Having thus provided a rationale for the staging of a strike to kill Baghdadi, whose timing and actual target were not of primary importance, we may view the images of Al Halabi’s destroyed house without prejudice. Immediately it can be seen that the site does NOT look like that of a house that was bombed only the previous night. In fact, it doesn’t look much like the site of a bombed house at all!
*(Two bombed houses in Idlib.)
One of the things which sticks in the mind from the innumerable images of bombed buildings in Syria we have seen for the last eight years is the persistence of reinforced concrete slabs, such as would have formed the roof of Al Halabi’s house. The absence of any such slabs or visible fragments of that roof is remarkable by itself. Instead, in the area where the house stood is what appears to be a pile of pulverized and flattened material, surrounded by piles of rubble.
A close study and comparison of images of the remains of Mohammed Al Halabi’s house published in various different media on the 29th and 30th October reveals some strikingly aberrant features that make it impossible to believe the Pentagon’s – and the White House’s claim that the strike was carried out on the previous night. In the images below I have circled two piles of stone and concrete rubble which do not appear to have come from the house as a result of the explosion following the US airstrike. While the blast appears to have knocked over the perimeter wall quite cleanly on the south and west sides, there is simply no explanation for the presence of a large mound of rubble in that south-west corner of the compound, marked ‘1’. If its origin was Al Halabi’s house, then it was pushed there with heavy machinery.
*(Halabi house east and west view, annotated.)

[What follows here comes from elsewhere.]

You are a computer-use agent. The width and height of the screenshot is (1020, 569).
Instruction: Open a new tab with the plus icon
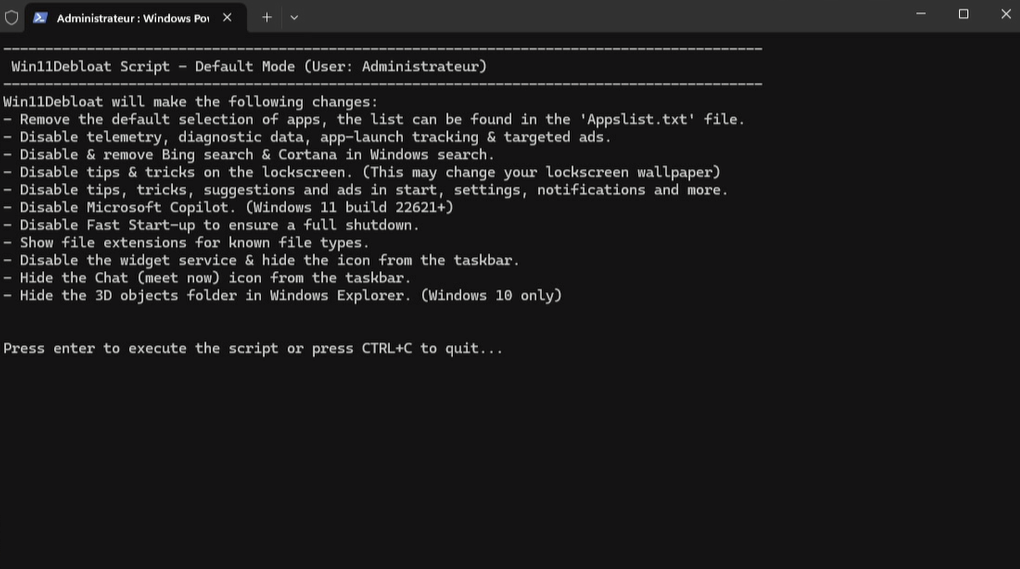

The second marked pile of rubble might have come from the garage beside the gates into the compound, whose angled broken roof slabs can be seen there, but it lies on the house side of where the building stood, and beside a small but living olive tree. By contrast, there are charred remains of two smaller buildings on the east side which look recent, as well as a large area of blackened olive trees extending from the north side of the compound towards a neighboring house. In initial reports of the bombing, shaky video of a fire and some small explosions taken from Barisha village were shown, and we might assume this was the result.
The exact position of these rubble heaps in relation to the house can be seen in the composite image below, where I have aligned and superimposed the walls of the compound visible in the Pentagon’s drone image with the line of the walls still clearly visible in a drone image of the site taken following the announcement of the bombing. The Pentagon image immediately preceded the bombing of the building, which was hit first at the point indicated by a purple cross, towards the southwest corner of the roof.
*(Drone view w/house superimposed, annotated.)
Other features visible more clearly in this view are the small truck – which appears to have been pushed over to the wall, and behind rubble heap ‘1’, and the outlines of the basement or “tunnel” entrance, which lay beneath the building’s tower section and the circular pad in front of it.
As is so often the case where false claims are made, it only takes one clearly observable fault to demolish the whole case; if one tip-truck load of rubble is where it shouldn’t be, why not the whole site? And why not the whole story?
The word “cover-up” springs to mind, and it will take more than a few truck-loads of concrete rubble to cover up the crimes committed by the Western allies and their proxies in Syria.
The views expressed in this article are the sole responsibility of the author and do not necessarily reflect those of the Blog!